A EMI não pode produzir novas cópias e comercializar os
discos de João Gilberto sem sua autorização. Por isso, na avaliação da juíza da
2ª Vara Civil, com as matrizes em posse da gravadora "a obra-prima de João
Gilberto permanecerá aprisionada, sem que o público, seu verdadeiro
destinatário, possa dela usufruir".
Uma coletânea lançada em 1987 pela EMI deu início à disputa
judicial. Sem a autorização de João Gilberto, a gravadora reuniu os três LPs em
um álbum triplo, batizado como "O Mito", no mercado brasileiro. Nos
Estados Unidos, o mesmo álbum foi comercializado como "The Legendary João
Gilberto".
Além de não ter participado da concepção deste subproduto de
sua obra, o compositor acusou a gravadora de distorcer a sonoridade das músicas
originais durante a produção do novo disco. A ordem das faixas também acabou
alterada pela EMI.
Em 2011, o Superior Tribunal de Justiça reconheceu as
alterações nas canções remasterizadas e condenou a EMI a indenizar João
Gilberto "por violação ao direito moral do autor".
Apesar da decisão favorável do STJ, as matrizes dos álbuns
"Chega de Saudade", "O Amor, o Sorriso e a Flor" e
"João Gilberto" permaneciam como propriedade da EMI e, portanto,
impossibilitadas de voltar ao mercado.
Na véspera do aniversário de 80 anos de João Gilberto, o
escritor Ruy Castro lamentou a ausência dos LPs em sua coluna na Folha:
"Imagine se os profetas do Aleijadinho estivessem, não expostos no adro da
igreja, mas encaixotados e recolhidos a um almoxarife em Congonhas.

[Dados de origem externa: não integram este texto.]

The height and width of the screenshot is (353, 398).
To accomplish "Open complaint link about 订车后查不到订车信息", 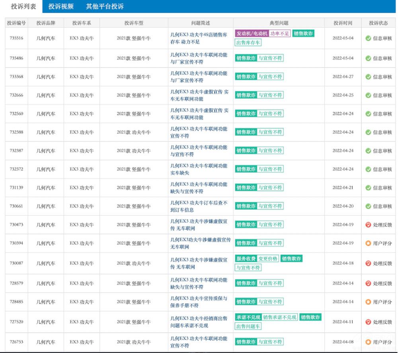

Ou que,
tantos anos depois de estreada, a peça 'Vestido de Noiva', de Nelson Rodrigues,
não pudesse mais ser encenada. Ou que o romance 'Grande Sertão: Veredas', de
Guimarães Rosa, já consagrado, não fosse mais reimpresso."
Procurada pela Folha, a direção da EMI não se pronunciou
sobre o assunto.
Advogado de João Gilberto, Flávio Antônio Esteves Galdino
preferiu não conceder entrevista sobre o caso.